** Records to use follows **

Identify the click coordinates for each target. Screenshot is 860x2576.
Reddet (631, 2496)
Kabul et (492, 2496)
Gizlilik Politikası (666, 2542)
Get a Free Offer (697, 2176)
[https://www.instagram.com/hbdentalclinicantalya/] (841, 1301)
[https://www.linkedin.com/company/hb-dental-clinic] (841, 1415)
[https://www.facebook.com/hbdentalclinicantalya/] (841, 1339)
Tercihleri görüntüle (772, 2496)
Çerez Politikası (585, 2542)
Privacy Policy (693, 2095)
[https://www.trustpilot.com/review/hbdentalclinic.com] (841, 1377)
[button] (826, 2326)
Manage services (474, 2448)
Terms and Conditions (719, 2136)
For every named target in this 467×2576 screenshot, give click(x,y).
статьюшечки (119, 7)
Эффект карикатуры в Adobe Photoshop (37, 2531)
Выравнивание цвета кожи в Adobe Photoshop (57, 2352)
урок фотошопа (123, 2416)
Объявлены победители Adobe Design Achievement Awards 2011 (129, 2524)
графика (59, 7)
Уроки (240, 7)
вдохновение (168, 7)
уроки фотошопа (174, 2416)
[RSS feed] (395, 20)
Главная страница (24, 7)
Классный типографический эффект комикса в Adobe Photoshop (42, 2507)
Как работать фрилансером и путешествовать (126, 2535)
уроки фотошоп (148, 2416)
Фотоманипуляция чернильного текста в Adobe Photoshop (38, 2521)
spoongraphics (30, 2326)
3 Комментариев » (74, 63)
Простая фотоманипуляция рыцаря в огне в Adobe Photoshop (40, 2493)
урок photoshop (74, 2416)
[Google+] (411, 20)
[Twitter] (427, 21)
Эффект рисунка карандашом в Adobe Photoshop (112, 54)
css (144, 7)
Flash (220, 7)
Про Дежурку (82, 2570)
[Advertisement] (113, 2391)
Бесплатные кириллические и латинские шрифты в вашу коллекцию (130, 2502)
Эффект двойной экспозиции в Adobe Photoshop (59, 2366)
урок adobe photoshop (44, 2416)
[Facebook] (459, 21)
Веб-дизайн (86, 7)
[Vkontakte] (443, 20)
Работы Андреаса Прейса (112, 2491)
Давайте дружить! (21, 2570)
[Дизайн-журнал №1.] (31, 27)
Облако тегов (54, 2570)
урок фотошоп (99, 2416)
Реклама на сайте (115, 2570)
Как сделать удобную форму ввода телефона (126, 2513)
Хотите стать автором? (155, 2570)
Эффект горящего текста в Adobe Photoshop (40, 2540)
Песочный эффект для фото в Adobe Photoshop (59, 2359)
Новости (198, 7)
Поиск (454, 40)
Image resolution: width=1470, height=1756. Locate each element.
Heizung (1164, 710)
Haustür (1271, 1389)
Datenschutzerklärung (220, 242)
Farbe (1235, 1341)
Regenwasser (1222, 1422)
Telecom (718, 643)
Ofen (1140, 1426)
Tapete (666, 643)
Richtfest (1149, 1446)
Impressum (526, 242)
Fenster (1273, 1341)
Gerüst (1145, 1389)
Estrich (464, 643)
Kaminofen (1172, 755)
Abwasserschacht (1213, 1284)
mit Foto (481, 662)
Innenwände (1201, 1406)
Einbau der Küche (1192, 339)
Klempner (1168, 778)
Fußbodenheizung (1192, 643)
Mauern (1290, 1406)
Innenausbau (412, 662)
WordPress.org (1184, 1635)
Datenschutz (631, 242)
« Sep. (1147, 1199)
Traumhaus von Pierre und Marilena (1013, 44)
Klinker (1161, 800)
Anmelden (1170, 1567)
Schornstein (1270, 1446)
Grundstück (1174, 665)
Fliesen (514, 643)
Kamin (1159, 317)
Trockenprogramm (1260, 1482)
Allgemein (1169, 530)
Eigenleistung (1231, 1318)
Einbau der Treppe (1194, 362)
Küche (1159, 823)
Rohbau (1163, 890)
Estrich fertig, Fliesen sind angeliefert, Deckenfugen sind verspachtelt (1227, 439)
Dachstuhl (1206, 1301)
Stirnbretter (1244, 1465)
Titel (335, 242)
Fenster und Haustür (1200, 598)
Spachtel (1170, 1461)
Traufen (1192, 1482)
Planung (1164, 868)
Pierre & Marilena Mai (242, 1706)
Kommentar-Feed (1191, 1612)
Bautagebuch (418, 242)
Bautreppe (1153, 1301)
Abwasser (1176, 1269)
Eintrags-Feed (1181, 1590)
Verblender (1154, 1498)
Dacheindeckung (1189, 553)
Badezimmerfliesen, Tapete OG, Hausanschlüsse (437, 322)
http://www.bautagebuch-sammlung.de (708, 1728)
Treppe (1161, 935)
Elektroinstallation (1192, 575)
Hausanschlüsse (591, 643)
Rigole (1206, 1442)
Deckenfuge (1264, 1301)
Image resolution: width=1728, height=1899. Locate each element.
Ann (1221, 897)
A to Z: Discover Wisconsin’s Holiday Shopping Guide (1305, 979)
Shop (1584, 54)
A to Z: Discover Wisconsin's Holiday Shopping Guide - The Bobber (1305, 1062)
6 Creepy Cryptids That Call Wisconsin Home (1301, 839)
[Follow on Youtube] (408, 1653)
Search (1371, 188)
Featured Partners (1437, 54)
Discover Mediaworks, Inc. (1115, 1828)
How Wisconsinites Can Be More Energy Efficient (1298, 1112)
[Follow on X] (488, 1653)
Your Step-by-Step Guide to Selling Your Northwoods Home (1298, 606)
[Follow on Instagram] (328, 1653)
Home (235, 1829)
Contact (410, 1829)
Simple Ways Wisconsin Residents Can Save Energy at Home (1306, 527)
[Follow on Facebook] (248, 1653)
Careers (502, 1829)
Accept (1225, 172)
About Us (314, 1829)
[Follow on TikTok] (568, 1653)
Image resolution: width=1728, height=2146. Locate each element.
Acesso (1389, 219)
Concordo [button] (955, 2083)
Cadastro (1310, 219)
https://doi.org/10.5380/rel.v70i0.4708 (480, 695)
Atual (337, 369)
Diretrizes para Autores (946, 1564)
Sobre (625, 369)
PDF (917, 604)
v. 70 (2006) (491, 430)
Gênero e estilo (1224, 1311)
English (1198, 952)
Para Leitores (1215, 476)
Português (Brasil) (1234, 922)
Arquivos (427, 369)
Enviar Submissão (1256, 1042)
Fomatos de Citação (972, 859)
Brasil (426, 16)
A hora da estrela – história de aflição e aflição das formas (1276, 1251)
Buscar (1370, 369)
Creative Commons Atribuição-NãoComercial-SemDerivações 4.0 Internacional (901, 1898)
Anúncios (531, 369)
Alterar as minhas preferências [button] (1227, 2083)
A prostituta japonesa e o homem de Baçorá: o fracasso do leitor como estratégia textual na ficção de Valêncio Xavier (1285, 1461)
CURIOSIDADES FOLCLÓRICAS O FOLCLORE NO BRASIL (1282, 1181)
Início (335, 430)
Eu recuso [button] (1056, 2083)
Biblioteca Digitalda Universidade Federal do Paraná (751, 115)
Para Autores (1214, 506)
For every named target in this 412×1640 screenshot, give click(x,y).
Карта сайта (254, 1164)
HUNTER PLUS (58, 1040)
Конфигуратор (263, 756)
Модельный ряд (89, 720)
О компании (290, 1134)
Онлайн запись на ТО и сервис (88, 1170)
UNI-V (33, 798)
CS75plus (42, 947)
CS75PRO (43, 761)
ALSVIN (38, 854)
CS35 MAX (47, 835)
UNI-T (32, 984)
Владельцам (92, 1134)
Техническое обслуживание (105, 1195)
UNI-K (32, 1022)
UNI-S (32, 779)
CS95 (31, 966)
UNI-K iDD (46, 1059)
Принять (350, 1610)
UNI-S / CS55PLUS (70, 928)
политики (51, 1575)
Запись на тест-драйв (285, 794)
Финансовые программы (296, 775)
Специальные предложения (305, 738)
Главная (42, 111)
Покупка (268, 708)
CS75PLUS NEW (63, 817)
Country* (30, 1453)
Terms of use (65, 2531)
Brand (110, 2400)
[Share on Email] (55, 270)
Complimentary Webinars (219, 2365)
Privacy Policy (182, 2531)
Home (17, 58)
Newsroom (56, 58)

** End of Records to use **

» **Exercise objective**: In the entries above, the lines from the one bearing "Rigole (1206, 1442)" up to and including the one bearing "Gênero e estilo (1224, 1311)" should be transcribed exactly; no other line is wanted.

» **Answer space**:
Rigole (1206, 1442)
Deckenfuge (1264, 1301)
Image resolution: width=1728, height=1899. Locate each element.
Ann (1221, 897)
A to Z: Discover Wisconsin’s Holiday Shopping Guide (1305, 979)
Shop (1584, 54)
A to Z: Discover Wisconsin's Holiday Shopping Guide - The Bobber (1305, 1062)
6 Creepy Cryptids That Call Wisconsin Home (1301, 839)
[Follow on Youtube] (408, 1653)
Search (1371, 188)
Featured Partners (1437, 54)
Discover Mediaworks, Inc. (1115, 1828)
How Wisconsinites Can Be More Energy Efficient (1298, 1112)
[Follow on X] (488, 1653)
Your Step-by-Step Guide to Selling Your Northwoods Home (1298, 606)
[Follow on Instagram] (328, 1653)
Home (235, 1829)
Contact (410, 1829)
Simple Ways Wisconsin Residents Can Save Energy at Home (1306, 527)
[Follow on Facebook] (248, 1653)
Careers (502, 1829)
Accept (1225, 172)
About Us (314, 1829)
[Follow on TikTok] (568, 1653)
Image resolution: width=1728, height=2146. Locate each element.
Acesso (1389, 219)
Concordo [button] (955, 2083)
Cadastro (1310, 219)
https://doi.org/10.5380/rel.v70i0.4708 (480, 695)
Atual (337, 369)
Diretrizes para Autores (946, 1564)
Sobre (625, 369)
PDF (917, 604)
v. 70 (2006) (491, 430)
Gênero e estilo (1224, 1311)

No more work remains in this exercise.